The red chronology is cana036 (St Anne’s River), a chronology used in Jacoby and D’Arrigo 1989, 1992; a chronology that was as important in the AD1400 network as the bristlecone PC1. (We discussed it at length in MM2005 (EE); our attention was attracted to it because, out of 435 series in MBH, it was the only series where early values had been “infilled”, presumably in order to “get” it into the troublesome 1400 network.)

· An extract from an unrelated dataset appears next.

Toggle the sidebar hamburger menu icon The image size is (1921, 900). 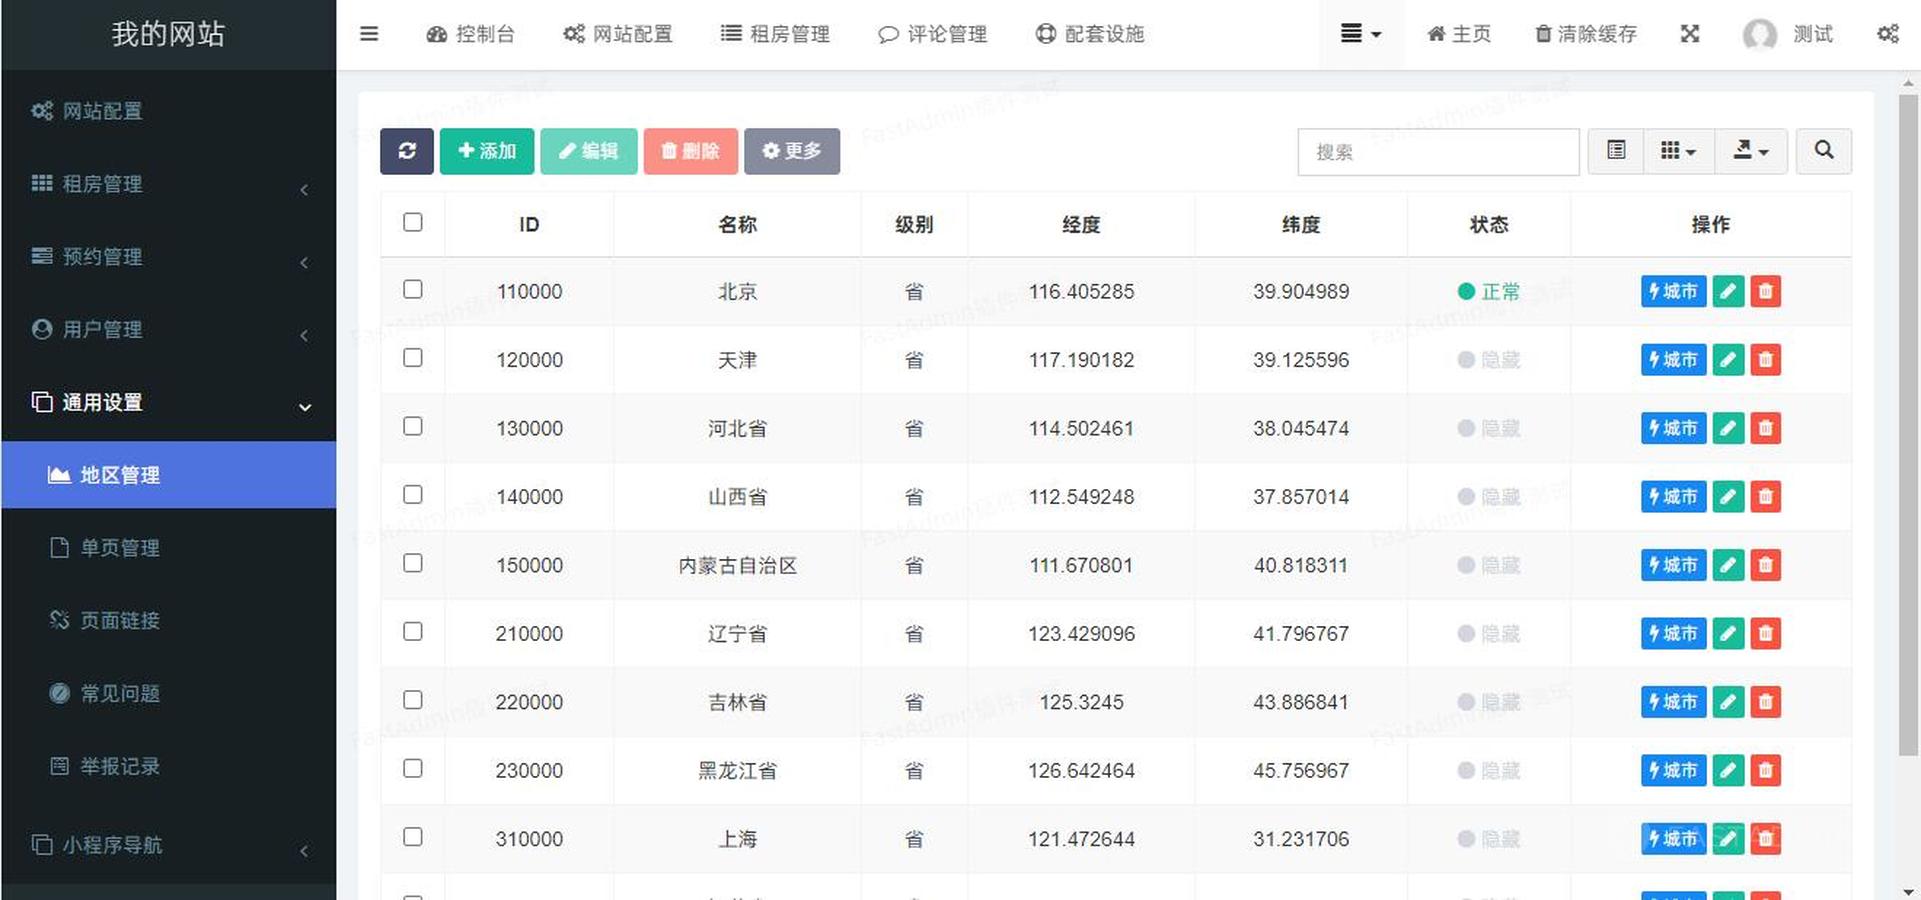[369, 34]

The green chronology is a digitized version of an unpublished update that I obtained somewhat by accident. As I reported in some early CA posts here, here and here , Jacoby and d’Arrigo did not publish the updated information, refused to provide a digital version of the update and refused to identify the location of either the original site or the update. In the linked post, I provide Jacoby’s “a few good men” explanation of why not all data should be reported; D’Arrigo is the dendro who explained to an astonished NAS panel that “you have to pick cherries if you want to make cherry pie”. Jacoby was very big on the idea that trees could teleconnect to world climate bypassing local climate, an idea that achieved its most Rococo implementation in the Mann papers. The HS shaped Gaspé chronology is used in Rutherford et al 2005, Mann et al 2007 and Mann et al 2008.

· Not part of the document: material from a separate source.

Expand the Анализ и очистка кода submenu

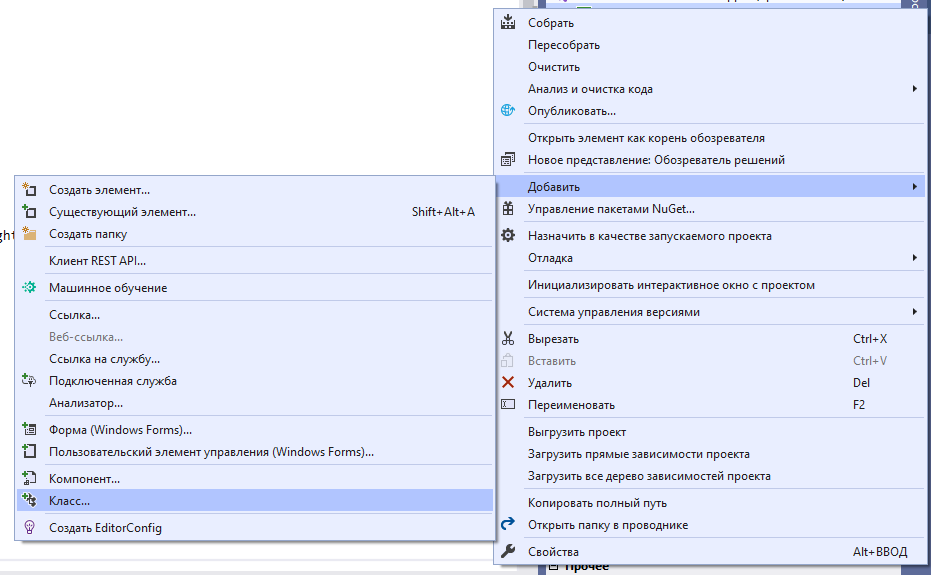pyautogui.click(x=914, y=89)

The Gaspé chronology was never published in a proper study – the only publication that I’ve seen is by Sheppard and Cook in a recreational magazine, (Sheppard, P.R., Cook, E.R. 1988. Scientific value of trees in old-growth natural areas. Natural Areas Journal 8(1):7–12.)  where they observe that little was known of cedar chronologies and other studies. Some of the leading cedar specialists in the world are at Ross’ university (Guelph) and they explained to us in 2004 that cedars grow best in cool moist years.

The new data (C. Dagneau and D. Duchaine) goes from 1540-2005 and is also white cedar from Quebec. It has a 0.41 correlation to the withheld Gaspé update and only 0.12 to the questionable data used in Mann and other studies. (Note: The elevation of the timbers in this study is not known. Neither is the elevation of the cana036 (St Anne’s River) series with the pronounced HS shape and, as noted, above, Jacoby refused to provide information on the location. Presumably the unreported update version was at similar elevation to the original Cook sample, whatever that was. Rob Wilson has also incorporated European historical timbers with uncertain provenance into altitude chronologies, though I’ve not determined whether there are considerations that he employed that are inapplicable here. A proper comparison obviously requires updating the proxies – something long overdue in Gaspé and the reason why I originally requested location information from Jacoby, as it was then my intent to re-sample these trees.)

I recently reported on the inconsistency between new data versions and Team data versions at Sheep Mountain, Tornetrask and Polar Urals. Gaspé is one more example. It is hard for me to see how objective scientists could use such data without showing its validity.

Update: Reader Reference observes:

This site looks interesting, http://www.foretgaspesie-les-iles.ca/ Ah now, how about this pdf report? Regeneration dynamics of Thuja Occidentalis L. in old mesic cedar stands on the Gaspé Peninsula. A natural regeneration study of Eastern White Cedar? Always wanted to know why it is so hard to grow Thuja sp. from seed. (OT).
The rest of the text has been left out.